[ABOUT THIS EXERCISE]
Using the records below, locate all lines containing "beside" and return them.

[SUPPLIED INFORMATION]
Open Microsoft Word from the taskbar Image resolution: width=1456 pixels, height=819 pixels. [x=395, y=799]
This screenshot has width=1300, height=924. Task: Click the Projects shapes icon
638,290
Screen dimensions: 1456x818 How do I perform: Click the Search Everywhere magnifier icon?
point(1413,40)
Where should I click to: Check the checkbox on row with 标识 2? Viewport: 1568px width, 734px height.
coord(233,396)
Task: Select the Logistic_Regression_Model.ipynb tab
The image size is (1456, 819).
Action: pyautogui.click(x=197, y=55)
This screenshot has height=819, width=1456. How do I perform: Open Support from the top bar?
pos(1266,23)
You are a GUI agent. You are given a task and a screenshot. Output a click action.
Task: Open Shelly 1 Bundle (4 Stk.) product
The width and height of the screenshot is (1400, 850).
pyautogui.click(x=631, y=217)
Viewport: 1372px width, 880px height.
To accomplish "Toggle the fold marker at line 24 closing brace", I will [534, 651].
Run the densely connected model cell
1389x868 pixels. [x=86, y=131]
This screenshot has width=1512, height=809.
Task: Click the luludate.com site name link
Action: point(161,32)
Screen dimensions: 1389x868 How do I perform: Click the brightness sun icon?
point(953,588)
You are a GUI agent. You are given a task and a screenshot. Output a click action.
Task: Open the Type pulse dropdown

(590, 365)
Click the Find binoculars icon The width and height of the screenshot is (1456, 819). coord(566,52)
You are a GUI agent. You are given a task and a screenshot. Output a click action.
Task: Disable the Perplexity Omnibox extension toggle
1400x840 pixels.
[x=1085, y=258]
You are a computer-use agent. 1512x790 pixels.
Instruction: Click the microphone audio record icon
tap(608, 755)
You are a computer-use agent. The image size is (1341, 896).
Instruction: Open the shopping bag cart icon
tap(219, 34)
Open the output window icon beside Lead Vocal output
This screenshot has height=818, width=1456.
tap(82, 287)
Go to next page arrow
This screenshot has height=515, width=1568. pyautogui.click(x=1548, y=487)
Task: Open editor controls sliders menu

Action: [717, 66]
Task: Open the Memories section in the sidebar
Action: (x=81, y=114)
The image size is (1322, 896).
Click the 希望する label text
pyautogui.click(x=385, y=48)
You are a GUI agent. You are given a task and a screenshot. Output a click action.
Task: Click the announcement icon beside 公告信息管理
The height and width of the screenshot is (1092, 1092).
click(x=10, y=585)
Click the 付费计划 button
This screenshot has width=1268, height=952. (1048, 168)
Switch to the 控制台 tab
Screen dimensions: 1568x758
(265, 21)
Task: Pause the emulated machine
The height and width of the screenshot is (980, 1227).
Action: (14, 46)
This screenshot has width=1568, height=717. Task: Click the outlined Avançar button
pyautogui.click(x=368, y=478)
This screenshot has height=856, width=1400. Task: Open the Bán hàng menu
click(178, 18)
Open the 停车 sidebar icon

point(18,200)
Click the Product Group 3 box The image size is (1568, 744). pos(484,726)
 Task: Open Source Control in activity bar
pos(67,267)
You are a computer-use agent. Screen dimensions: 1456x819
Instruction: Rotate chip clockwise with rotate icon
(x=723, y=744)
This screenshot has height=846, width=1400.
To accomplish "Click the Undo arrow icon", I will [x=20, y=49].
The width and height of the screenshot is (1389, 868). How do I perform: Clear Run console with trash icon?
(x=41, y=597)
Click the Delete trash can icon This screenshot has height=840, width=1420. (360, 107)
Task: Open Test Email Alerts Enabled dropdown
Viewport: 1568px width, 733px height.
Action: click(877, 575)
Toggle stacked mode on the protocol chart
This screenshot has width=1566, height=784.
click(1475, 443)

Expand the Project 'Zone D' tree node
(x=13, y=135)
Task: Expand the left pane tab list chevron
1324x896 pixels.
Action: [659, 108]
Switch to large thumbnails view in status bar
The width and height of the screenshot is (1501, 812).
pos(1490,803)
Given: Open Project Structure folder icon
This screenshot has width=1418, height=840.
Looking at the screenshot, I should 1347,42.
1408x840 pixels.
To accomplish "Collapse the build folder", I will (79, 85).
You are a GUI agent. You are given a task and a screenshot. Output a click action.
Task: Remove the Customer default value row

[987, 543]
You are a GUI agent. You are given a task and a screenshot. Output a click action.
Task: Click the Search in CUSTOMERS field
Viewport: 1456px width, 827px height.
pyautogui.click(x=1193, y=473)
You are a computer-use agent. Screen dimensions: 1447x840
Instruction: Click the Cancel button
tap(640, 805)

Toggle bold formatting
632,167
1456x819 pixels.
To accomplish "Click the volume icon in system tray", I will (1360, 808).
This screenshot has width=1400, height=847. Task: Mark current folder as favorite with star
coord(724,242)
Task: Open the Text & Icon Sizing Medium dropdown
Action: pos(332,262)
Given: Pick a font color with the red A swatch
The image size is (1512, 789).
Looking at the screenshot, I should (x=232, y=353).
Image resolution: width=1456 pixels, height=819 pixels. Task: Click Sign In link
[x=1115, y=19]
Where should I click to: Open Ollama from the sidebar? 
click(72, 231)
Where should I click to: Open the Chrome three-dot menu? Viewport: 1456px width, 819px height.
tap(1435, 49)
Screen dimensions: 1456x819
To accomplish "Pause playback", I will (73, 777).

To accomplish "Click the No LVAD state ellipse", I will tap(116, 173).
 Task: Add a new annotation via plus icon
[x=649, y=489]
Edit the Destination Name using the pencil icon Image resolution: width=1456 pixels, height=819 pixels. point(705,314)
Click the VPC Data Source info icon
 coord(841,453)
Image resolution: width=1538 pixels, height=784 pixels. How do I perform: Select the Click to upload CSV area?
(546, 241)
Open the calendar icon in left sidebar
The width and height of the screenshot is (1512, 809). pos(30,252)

[EXERCISE OUTPUT]
Open the output window icon beside Lead Vocal output
Task: Click the announcement icon beside 公告信息管理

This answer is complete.